Il segno come viso, come ciò che viene visto e come frattura nel continuum della superficie: e, forse, la maiuscola iniziale del primo Signe allude a un segno che è soglia di una serie di segni racchiusi gli uni negli altri (l’uno sotto l’altro), in una sequenza che, teoricamente, potrebbe estendersi all’infinito e che è un ritmo segnico che sembra avere come invitante segnatura la vertigine (Amleto vedeva lo spazio infinito in un guscio di noce, si rammenti).
La terza immagine sulla quale mi soffermo è la foto del giardino del Tempio Tofuku-ji a Kyoto – e Barthes vi scrive: “Jardin Zen: nulle fleur, nul pas: où est l’homme? Dans le transport des rochers, dans la trace du râteau, dans le travail de l’écriture”.

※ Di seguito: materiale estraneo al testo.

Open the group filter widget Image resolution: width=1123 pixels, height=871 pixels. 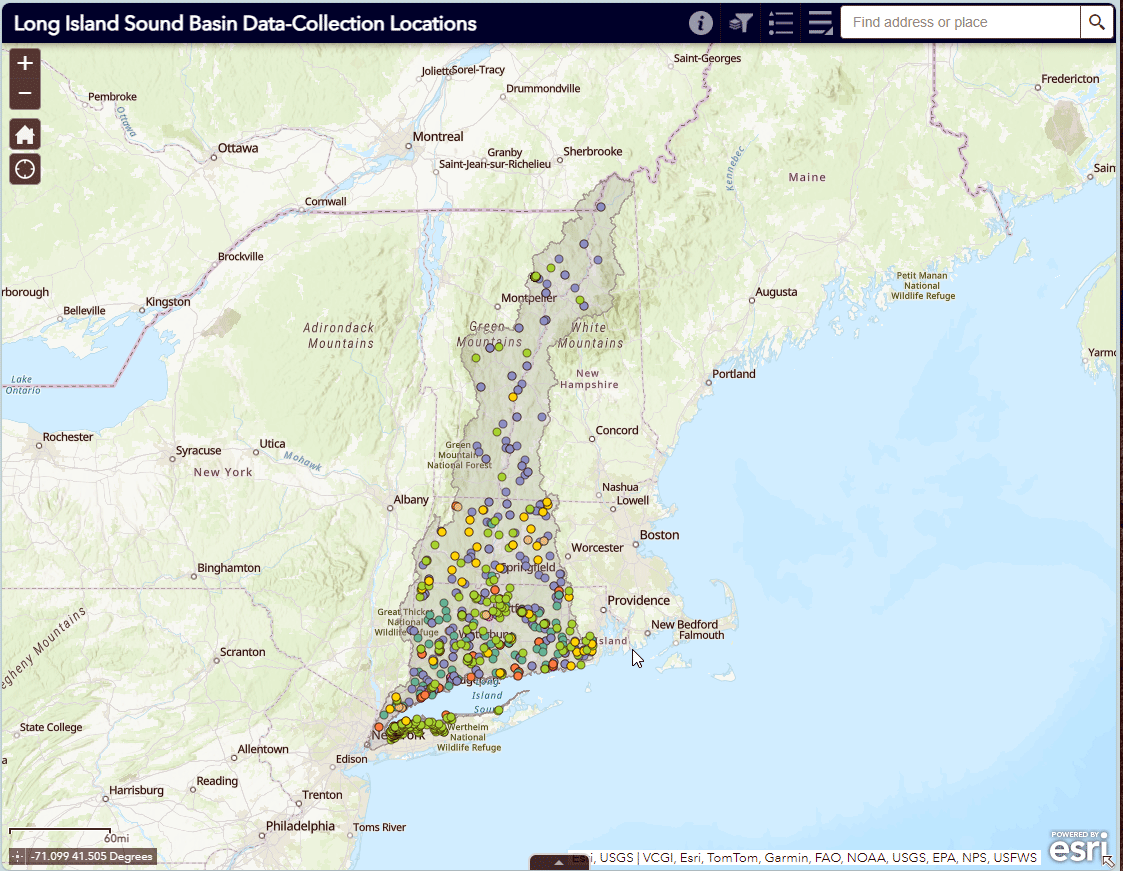(x=740, y=22)
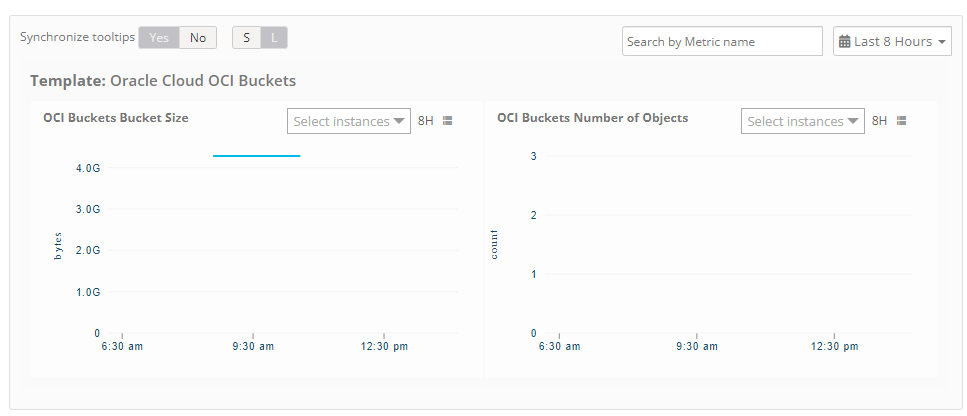The height and width of the screenshot is (416, 967).
Task: Set Synchronize tooltips to Yes
Action: (x=158, y=38)
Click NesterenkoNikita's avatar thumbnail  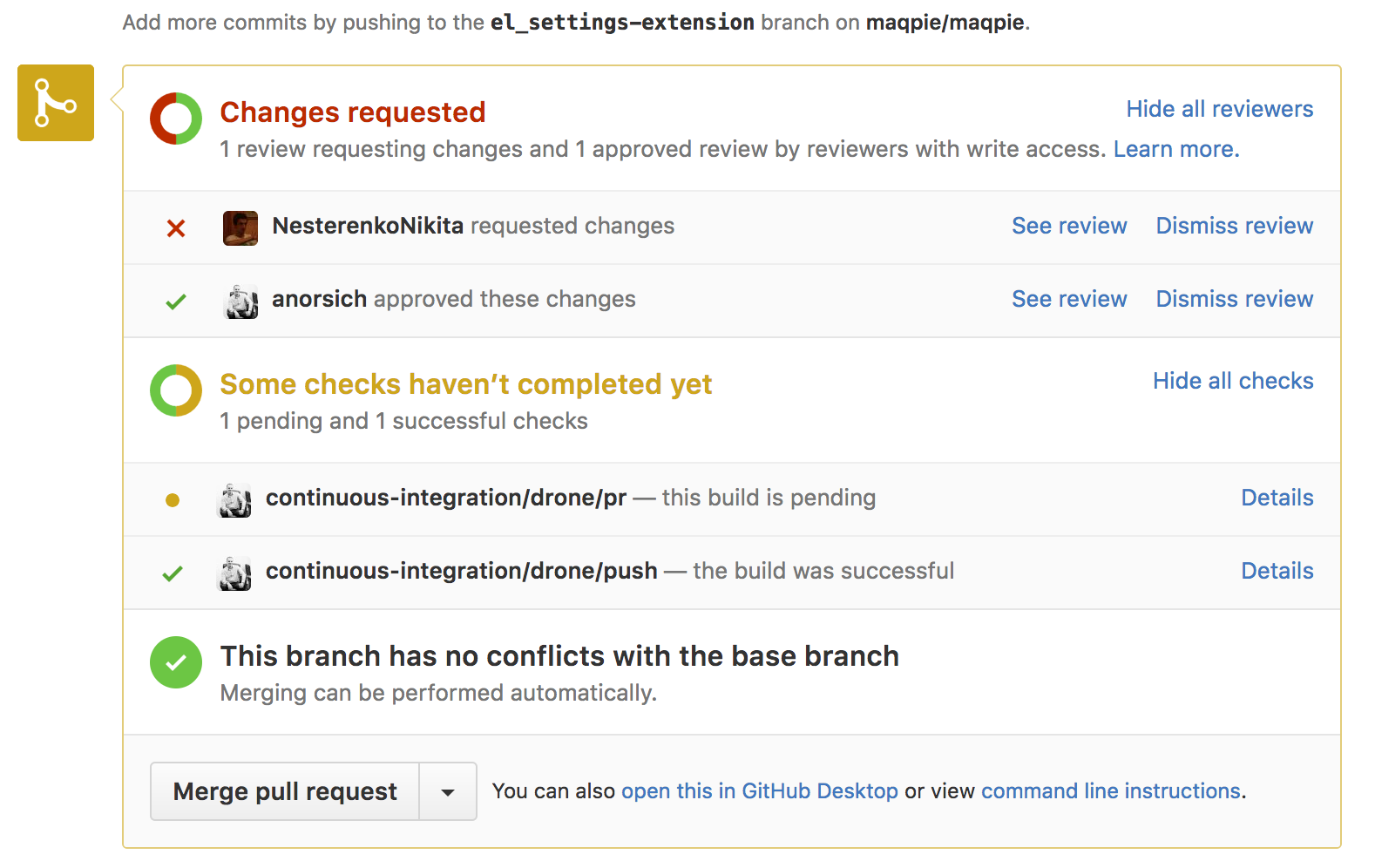[x=240, y=227]
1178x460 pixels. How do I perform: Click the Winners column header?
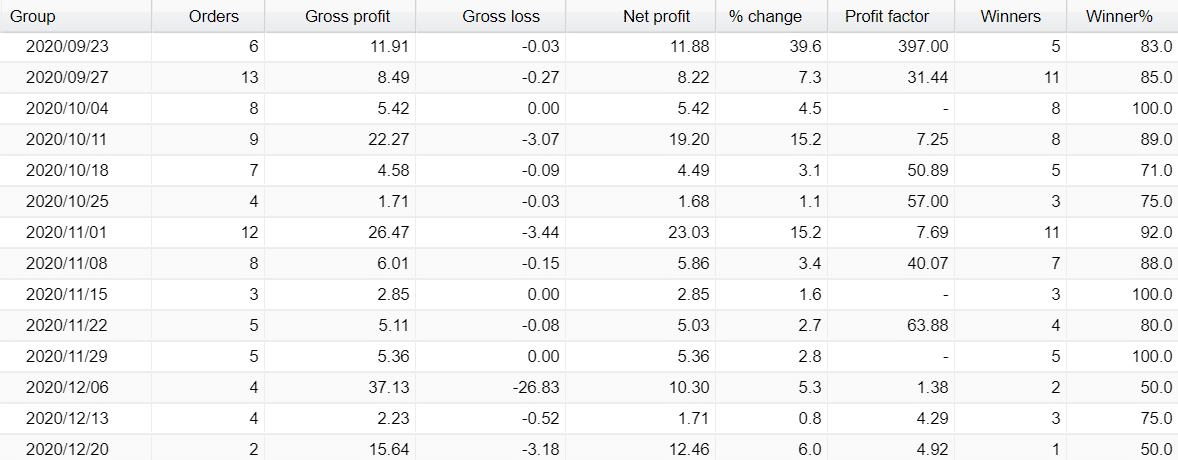pos(1010,16)
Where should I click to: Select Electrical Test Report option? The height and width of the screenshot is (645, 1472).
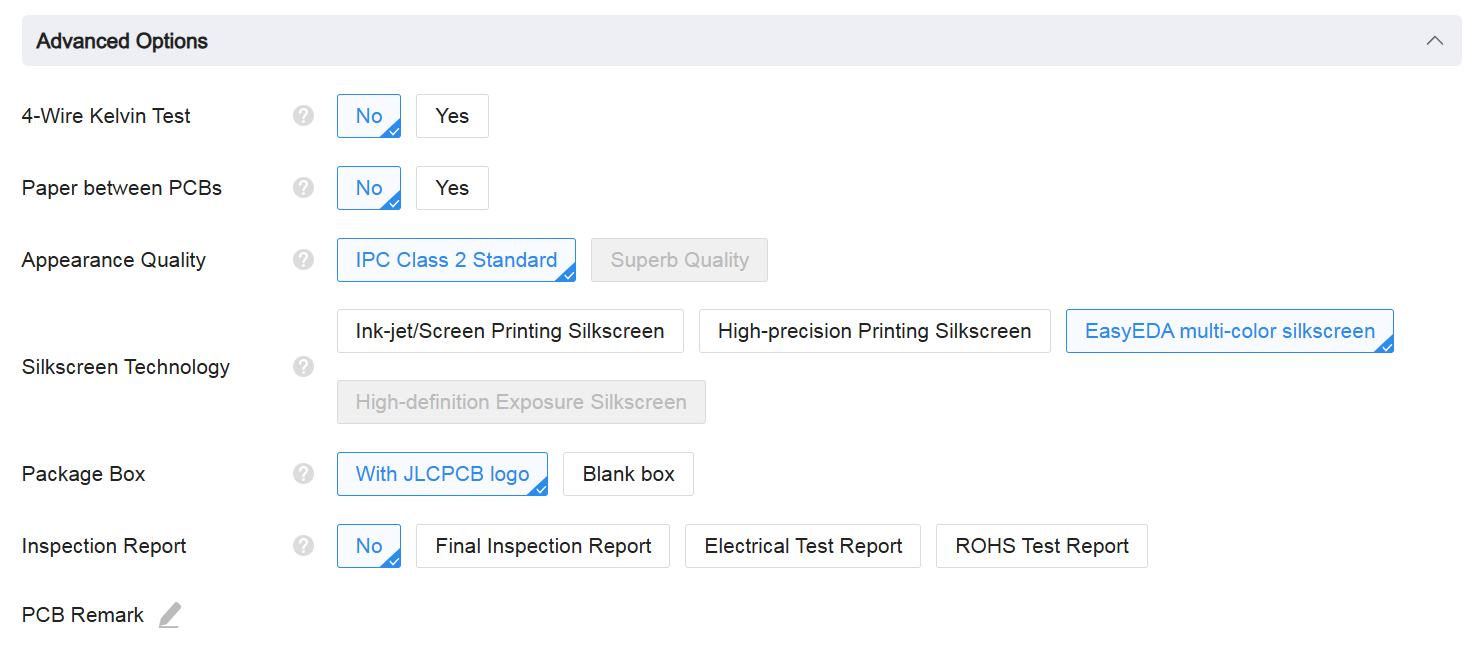(803, 546)
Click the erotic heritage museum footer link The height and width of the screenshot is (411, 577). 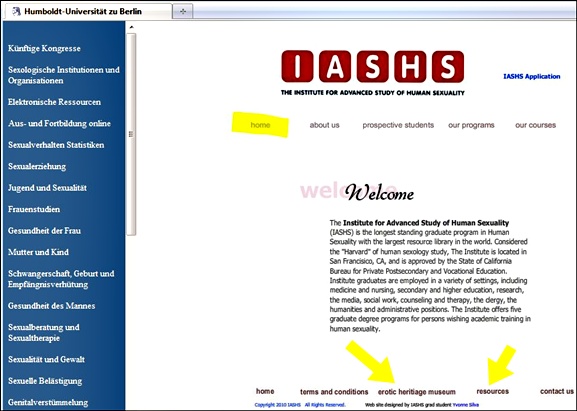tap(417, 392)
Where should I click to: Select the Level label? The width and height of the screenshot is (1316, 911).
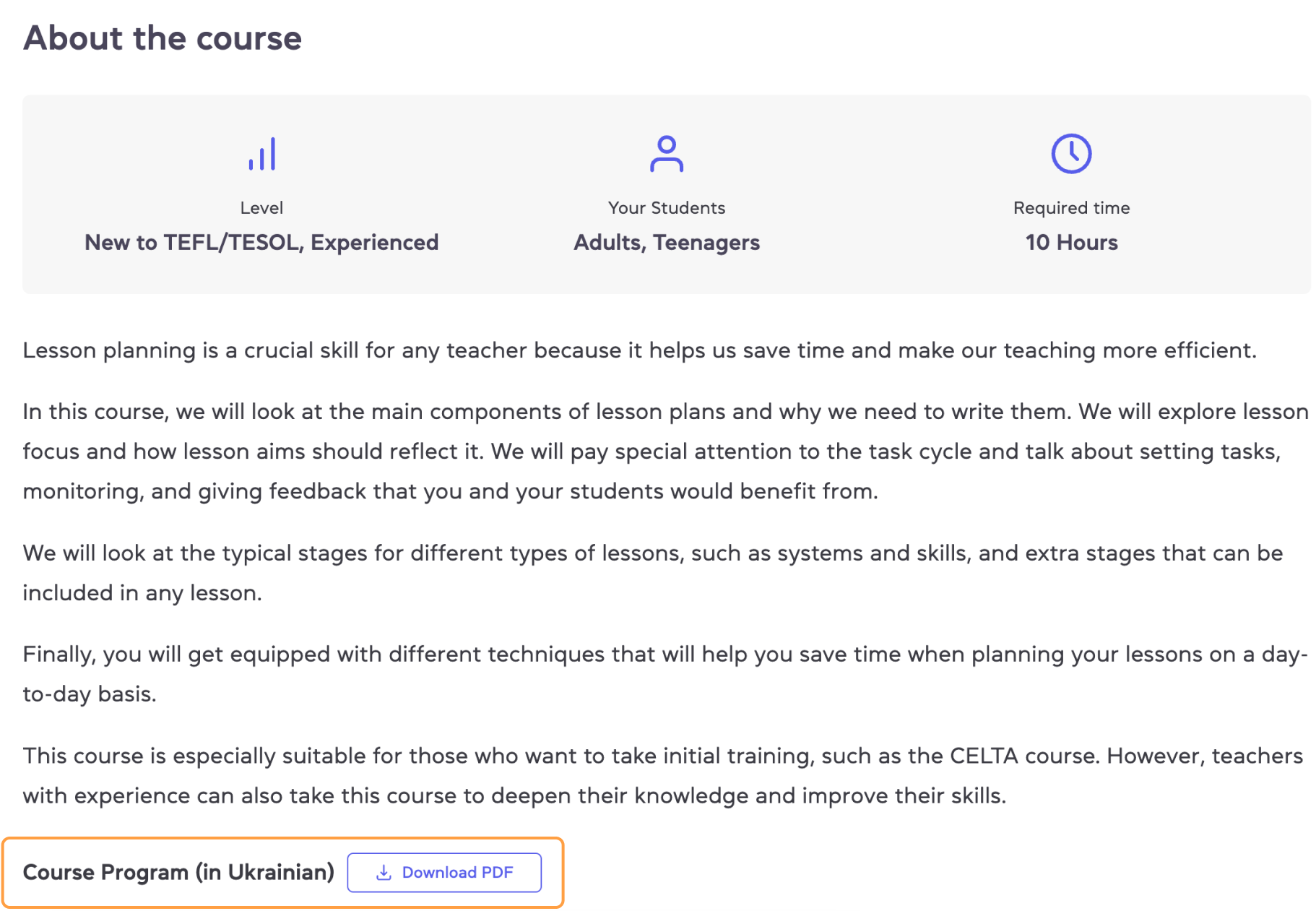(261, 208)
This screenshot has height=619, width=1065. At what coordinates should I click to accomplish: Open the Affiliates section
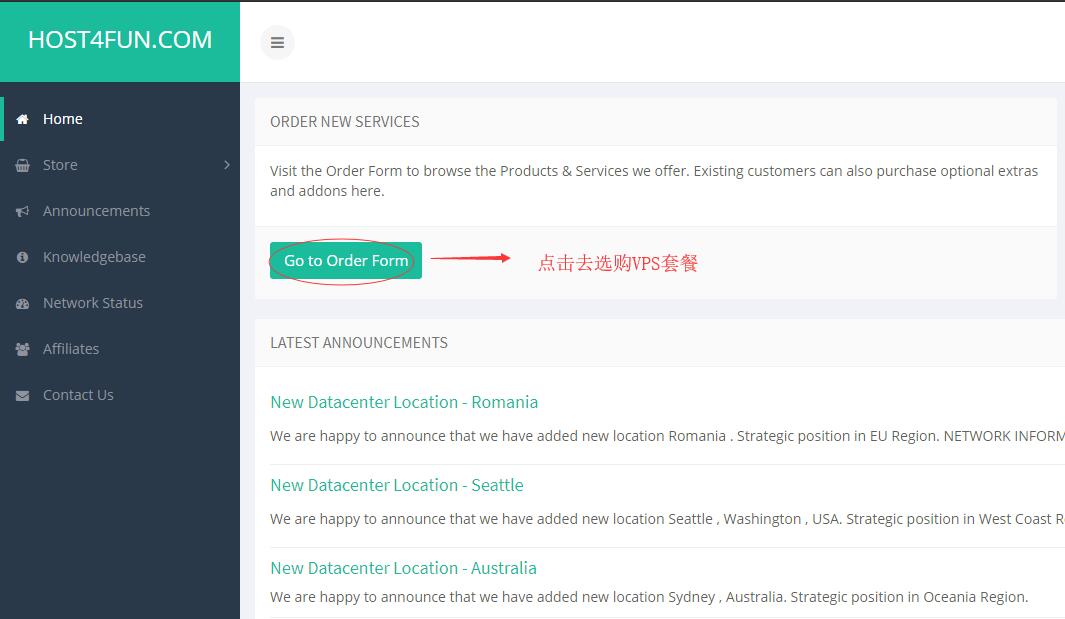(x=71, y=348)
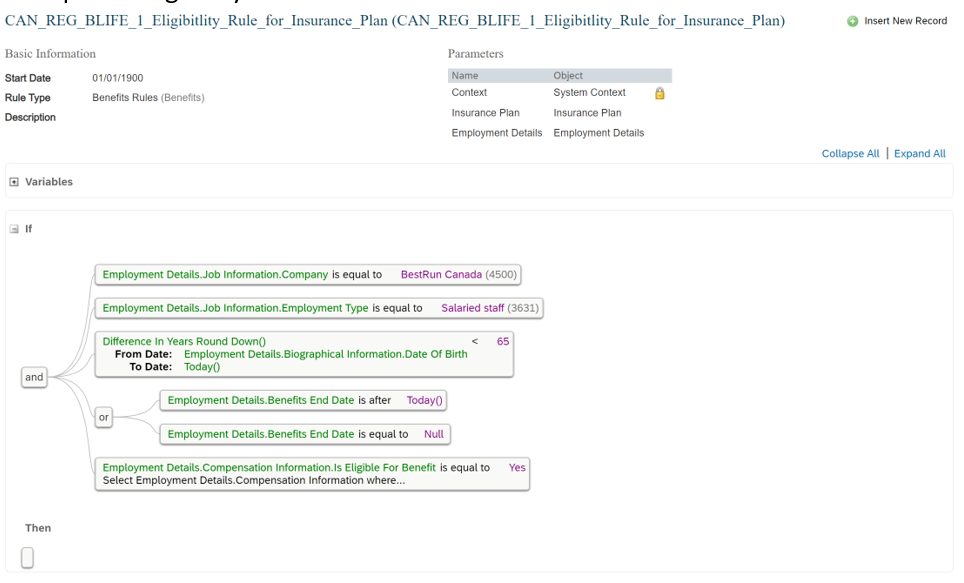Viewport: 964px width, 583px height.
Task: Click the lock icon beside System Context
Action: tap(660, 93)
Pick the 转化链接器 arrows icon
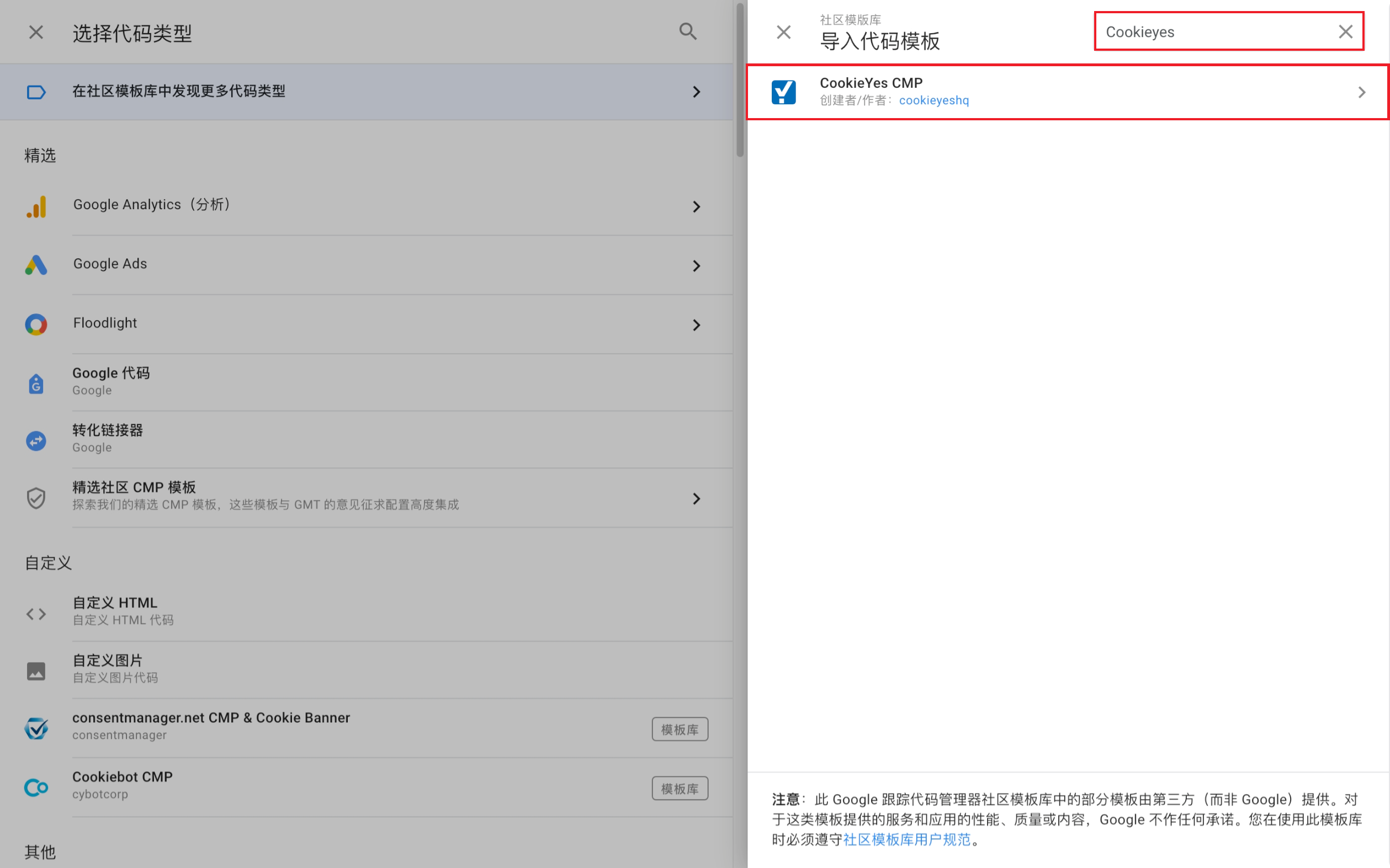 pos(36,440)
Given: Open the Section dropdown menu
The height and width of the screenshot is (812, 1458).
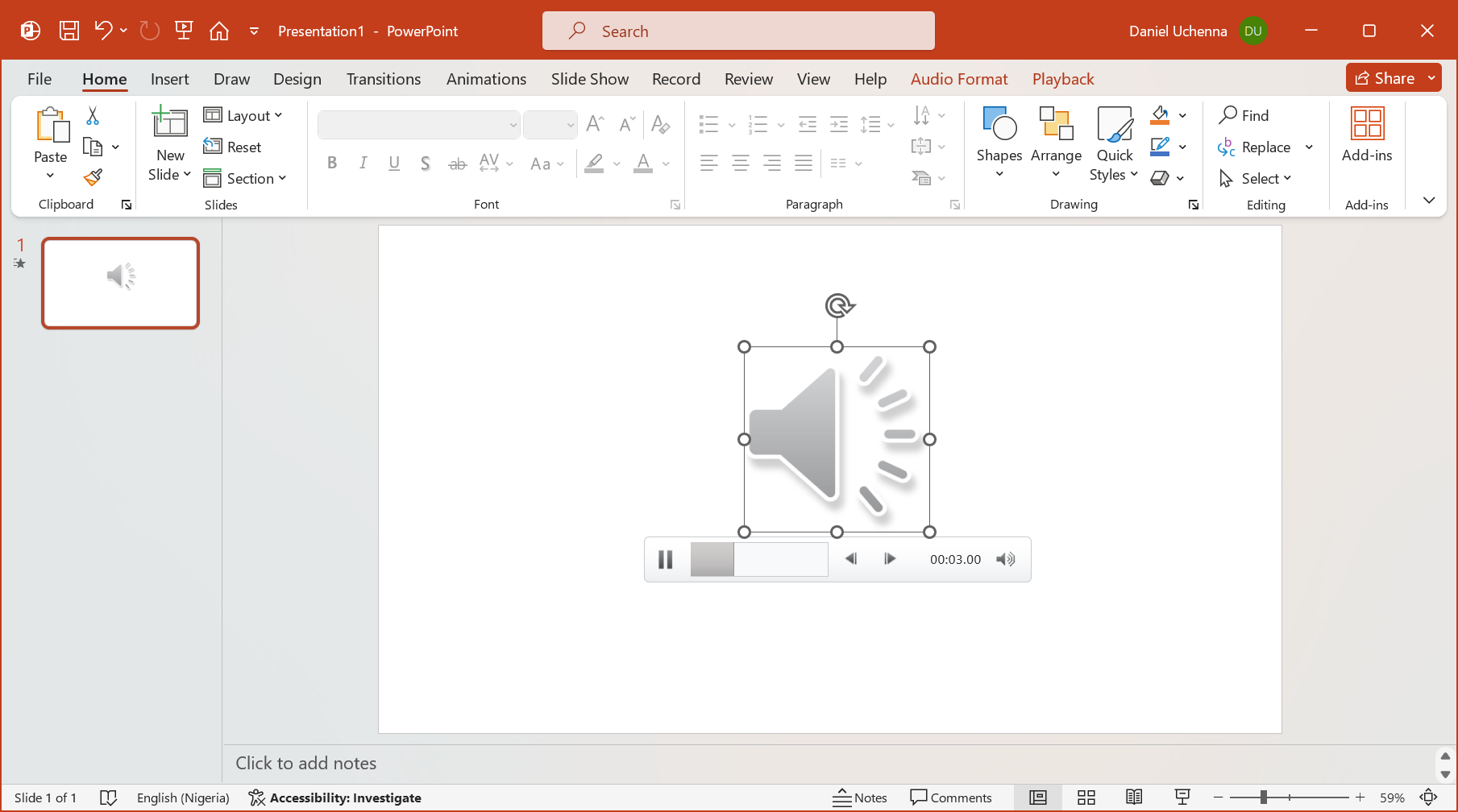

L’assenza è colma delle tracce di una presenza ora svanita – la disposizione delle rocce, i solchi paralleli e sinuosi del rastrello scrivono lo svanire o la mai avvenuta presenza di fiori e di passi umani: scrittura come memoria e allusione. Spazio come instabile risultanza di movimenti.

Torno ora alla carta, materia oltremodo fragile eppure capace di offrirsi quale sublime schermo sul quale far materializzare ancora altri ritmi dello svanire: si prenda in considerazione l’arte fotografica di Ángel Albarrán e di Anna Cabrera, il loro ricorrere alla carta giapponese gampi su cui sovrapporre una foglia d’oro per stamparvi le immagini fotografate; l’impressione che se ne riceve è quella di riuscire a vedere il silenzio e il nulla affacciandosi sulla splendida fragilità di quello che appare e che subito si appresta a svanire e penso alla serie intitolata The Mouth of Krishna, un’andanza della mente e dello sguardo attraverso il Giappone, un vero e proprio universo di universi (come suggerisce già il titolo che si rifà al mito della bocca del piccolo Krishna, ma che, scrivono i due fotografi, è anche suggestionato dal guscio di noce di Amleto e dal granello di sabbia di William Blake) fatto di navi che paiono sospese su di un mare-tempo indefinibile, di rami in fiore, di pesci come nuotanti tra cielo e terra, di paesaggi costieri, della cima innevata del Monte Fuji: perché Albarrán e Cabrera portano a scrittura un complesso processo iniziato con il loro viaggiare, guardare, fotografare, studiare, preparare il foglio da stampare, perché la loro arte continua tradizioni antichissime di pittura e di stampa, perché artisti figli della cultura occidentale (e mediterranea in particolare) cercandosi nell’Oriente estremo ch’è il Giappone celebrano la bellezza di un universo sempre svanente, sì, ma non per questo privo di senso.
E chiudo definitivamente il cerchio di questo scritto: Shōrin-zu byōbu di Hasegawa Tōhaku è anche, molto probabilmente, l’interpretazione pittorica della concezione zen del ma (spazio, intervallo, spazio vuoto tra due elementi strutturali) il cui kanji è 間, vale a dire una porta tra le cui ante si dà a vedere il sole (una versione più antica presenta la luna al posto del sole), per cui l’interpretazione potrebbe essere “luce solare (o lunare) che filtra traverso la fessura della porta”, vale a dire spazio materiato dalla compresenza di pieno e di vuoto, di chiuso e di aperto, di presenza e di assenza, di luce e di buio.